[Records drawn from a dataset]
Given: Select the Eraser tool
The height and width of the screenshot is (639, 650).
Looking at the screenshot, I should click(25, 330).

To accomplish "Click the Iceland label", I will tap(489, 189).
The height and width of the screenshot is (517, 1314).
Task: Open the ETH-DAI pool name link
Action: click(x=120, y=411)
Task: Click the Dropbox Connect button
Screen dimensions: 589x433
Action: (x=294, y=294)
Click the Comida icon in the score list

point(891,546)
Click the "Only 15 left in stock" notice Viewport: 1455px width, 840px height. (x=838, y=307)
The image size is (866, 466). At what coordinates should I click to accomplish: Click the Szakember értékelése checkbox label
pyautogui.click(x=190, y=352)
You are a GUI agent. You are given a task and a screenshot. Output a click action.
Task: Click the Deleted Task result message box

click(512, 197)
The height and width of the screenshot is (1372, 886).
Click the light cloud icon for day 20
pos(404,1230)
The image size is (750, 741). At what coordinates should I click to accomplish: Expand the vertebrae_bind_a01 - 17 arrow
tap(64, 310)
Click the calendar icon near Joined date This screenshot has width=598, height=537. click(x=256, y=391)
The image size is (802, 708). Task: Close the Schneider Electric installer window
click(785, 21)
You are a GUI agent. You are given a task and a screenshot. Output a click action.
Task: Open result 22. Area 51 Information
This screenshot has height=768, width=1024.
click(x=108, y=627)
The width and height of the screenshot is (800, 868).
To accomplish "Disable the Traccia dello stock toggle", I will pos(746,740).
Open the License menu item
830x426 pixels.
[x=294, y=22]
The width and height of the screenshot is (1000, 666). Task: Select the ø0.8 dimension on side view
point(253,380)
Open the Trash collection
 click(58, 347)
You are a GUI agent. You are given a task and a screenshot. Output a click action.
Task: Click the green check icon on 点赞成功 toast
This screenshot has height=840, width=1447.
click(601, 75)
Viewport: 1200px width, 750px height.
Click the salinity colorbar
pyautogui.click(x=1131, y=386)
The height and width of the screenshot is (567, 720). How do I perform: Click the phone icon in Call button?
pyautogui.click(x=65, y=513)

→ **Exercise**
All entries are to be reproduced verbatim, with none omitted.

→ **Response**
Given: Select the Eraser tool
The height and width of the screenshot is (639, 650).
Looking at the screenshot, I should click(25, 330).

To accomplish "Click the Iceland label", I will tap(489, 189).
The height and width of the screenshot is (517, 1314).
Task: Open the ETH-DAI pool name link
Action: click(x=120, y=411)
Task: Click the Dropbox Connect button
Screen dimensions: 589x433
Action: (x=294, y=294)
Click the Comida icon in the score list

point(891,546)
Click the "Only 15 left in stock" notice Viewport: 1455px width, 840px height. (x=838, y=307)
The image size is (866, 466). At what coordinates should I click to accomplish: Click the Szakember értékelése checkbox label
pyautogui.click(x=190, y=352)
You are a GUI agent. You are given a task and a screenshot. Output a click action.
Task: Click the Deleted Task result message box

click(512, 197)
The height and width of the screenshot is (1372, 886).
Click the light cloud icon for day 20
pos(404,1230)
The image size is (750, 741). At what coordinates should I click to accomplish: Expand the vertebrae_bind_a01 - 17 arrow
tap(64, 310)
Click the calendar icon near Joined date This screenshot has width=598, height=537. click(x=256, y=391)
The image size is (802, 708). Task: Close the Schneider Electric installer window
click(785, 21)
You are a GUI agent. You are given a task and a screenshot. Output a click action.
Task: Open result 22. Area 51 Information
This screenshot has height=768, width=1024.
click(x=108, y=627)
The width and height of the screenshot is (800, 868).
To accomplish "Disable the Traccia dello stock toggle", I will pos(746,740).
Open the License menu item
830x426 pixels.
[x=294, y=22]
The width and height of the screenshot is (1000, 666). Task: Select the ø0.8 dimension on side view
point(253,380)
Open the Trash collection
 click(58, 347)
You are a GUI agent. You are given a task and a screenshot. Output a click action.
Task: Click the green check icon on 点赞成功 toast
This screenshot has height=840, width=1447.
click(601, 75)
Viewport: 1200px width, 750px height.
Click the salinity colorbar
pyautogui.click(x=1131, y=386)
The height and width of the screenshot is (567, 720). How do I perform: Click the phone icon in Call button?
pyautogui.click(x=65, y=513)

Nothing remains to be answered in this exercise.